Instructions to follow - Count up the lines of the data below that contain the string "target", then give only the total.

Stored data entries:
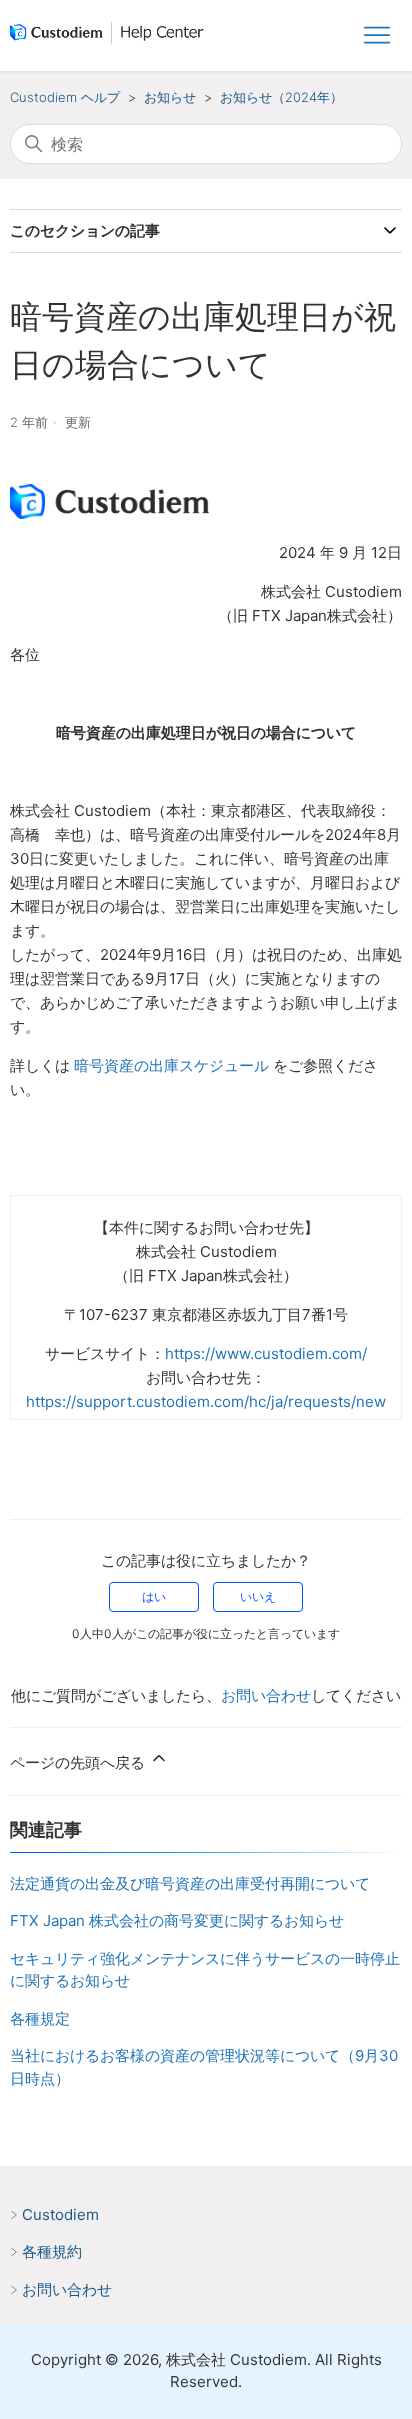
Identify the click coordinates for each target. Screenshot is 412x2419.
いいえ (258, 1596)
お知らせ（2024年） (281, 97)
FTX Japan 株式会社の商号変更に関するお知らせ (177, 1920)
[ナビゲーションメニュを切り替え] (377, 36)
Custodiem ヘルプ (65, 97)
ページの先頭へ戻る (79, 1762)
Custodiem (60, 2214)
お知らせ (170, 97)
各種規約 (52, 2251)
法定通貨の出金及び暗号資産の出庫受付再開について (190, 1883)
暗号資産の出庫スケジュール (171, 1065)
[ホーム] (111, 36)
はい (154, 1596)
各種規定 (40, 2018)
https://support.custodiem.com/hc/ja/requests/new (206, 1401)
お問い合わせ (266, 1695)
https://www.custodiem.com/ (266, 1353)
==
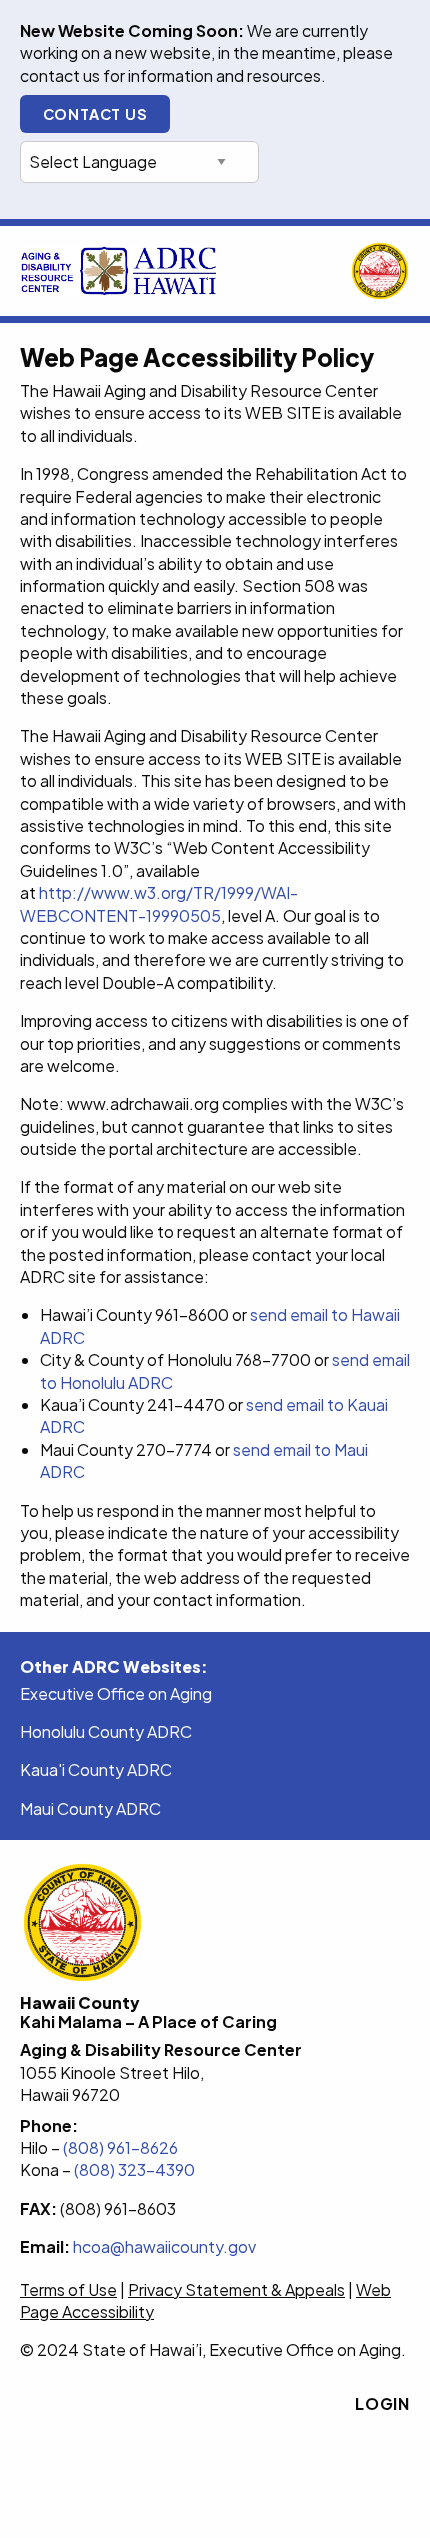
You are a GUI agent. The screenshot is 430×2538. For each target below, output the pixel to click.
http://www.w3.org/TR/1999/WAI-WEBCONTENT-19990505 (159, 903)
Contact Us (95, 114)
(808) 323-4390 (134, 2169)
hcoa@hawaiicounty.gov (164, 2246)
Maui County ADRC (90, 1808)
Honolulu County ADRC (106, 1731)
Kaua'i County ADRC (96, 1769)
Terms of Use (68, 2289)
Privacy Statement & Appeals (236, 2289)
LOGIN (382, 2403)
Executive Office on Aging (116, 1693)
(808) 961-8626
* * *
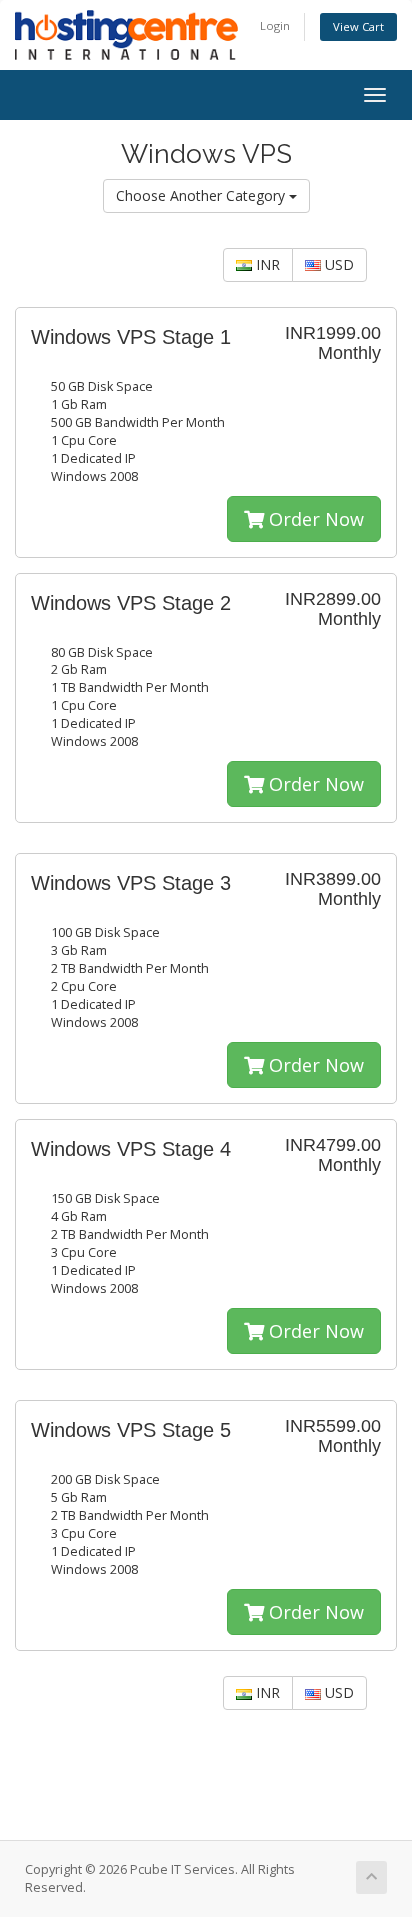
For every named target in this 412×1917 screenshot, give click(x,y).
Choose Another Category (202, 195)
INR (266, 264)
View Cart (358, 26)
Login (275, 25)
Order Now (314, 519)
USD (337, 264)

Reply to the task - 3